AFP news reported on August 25 that Iran's recent unveiling of new missile-firing assault boats and an aerial drone is a source of concern for U.S. officials. State Department spokesman Philip Crowley told reporters: "This is ... something that is of concern to us and ... concern to Iran's neighbors."
Secretary of State Hillary Clinton announced on August 20 that Israeli Prime Minister Benjamin Netanyahu and Palestinian Authority President Mahmoud Abbas have been invited to Washington on September 2 to start talks related to the Middle East peace process. Clinton said this will be the first time in 20 months that Israel and the Palestinians have agreed to resume direct negotiations.
Citing an interview with the Iranian National News Agency (IRNA), the Jerusalem Post reported on August 17 that Iranian nuclear chief Ali Akbar Salehi warned that an attack on Iranian nuclear facilities would be an "international crime."

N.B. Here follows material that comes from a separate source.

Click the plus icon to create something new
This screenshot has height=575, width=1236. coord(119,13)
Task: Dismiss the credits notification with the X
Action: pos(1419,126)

The latest round of joint military exercises between the United States and South Korea, made up of 86,000 troops from the two nations. began in the Yellow Sea on August 16. Voice of America News reported that much of the training will take place on computer displays as commanders practice how they would respond to North Korean nuclear, missile and submarine attacks.
According to South Korea's Defense Ministry, on August 9, North Korea fired more than 100 rounds of artillery into the Yellow Sea near the disputed sea border with the South.
On the 65th anniversary of the first use of nuclear weapons in warfare against a civilian population, a new precedent was set as U.S. Ambassador to Japan John Roos attended the annual Hiroshima Peace Memorial ceremony honoring the victims of the bombing in Hiroshima, Japan — the first time a U.S. official was present at the event.
U.S. Ambassador to Japan John Roos will attend the city of Hiroshima’s annual ceremony memorializing the 1945 atomic bombing of the city on August 6 — the first time a U.S. official has attended the commemoration. Bloomberg News quoted State Department spokesman Philip J. Crowley, who said in Washington on August 3: “At this particular point, we thought it was the right thing to do.” Crowley added that the presence of Roos will “express respect for all of the victims of World War II.”
An AP report noted that colonels from the United Nations Command (UNC) — the agency responsible for carrying out the terms and conditions of the July 27, 1953, cease-fire agreement in Korea — met at the "truce village" of Panmunjom inside the Demilitarized Zone (DMZ) dividing the two Koreas on July 23 with representatives of Pyongyang's Korean People's Army. During that meeting, UNC officers reminded North Korea about the UN Security Council order to honor the 1953 truce.
AFP news reported on July 22 that a spokesman for the North Korean delegation at the ASEAN security talks in Hanoi has condemned the U.S.-South Korea naval exercises planned for July 25 as a threat to global peace. The USS George Washington aircraft carrier arrived in the South Korean port of Busan on July 21 to take part in the exercises.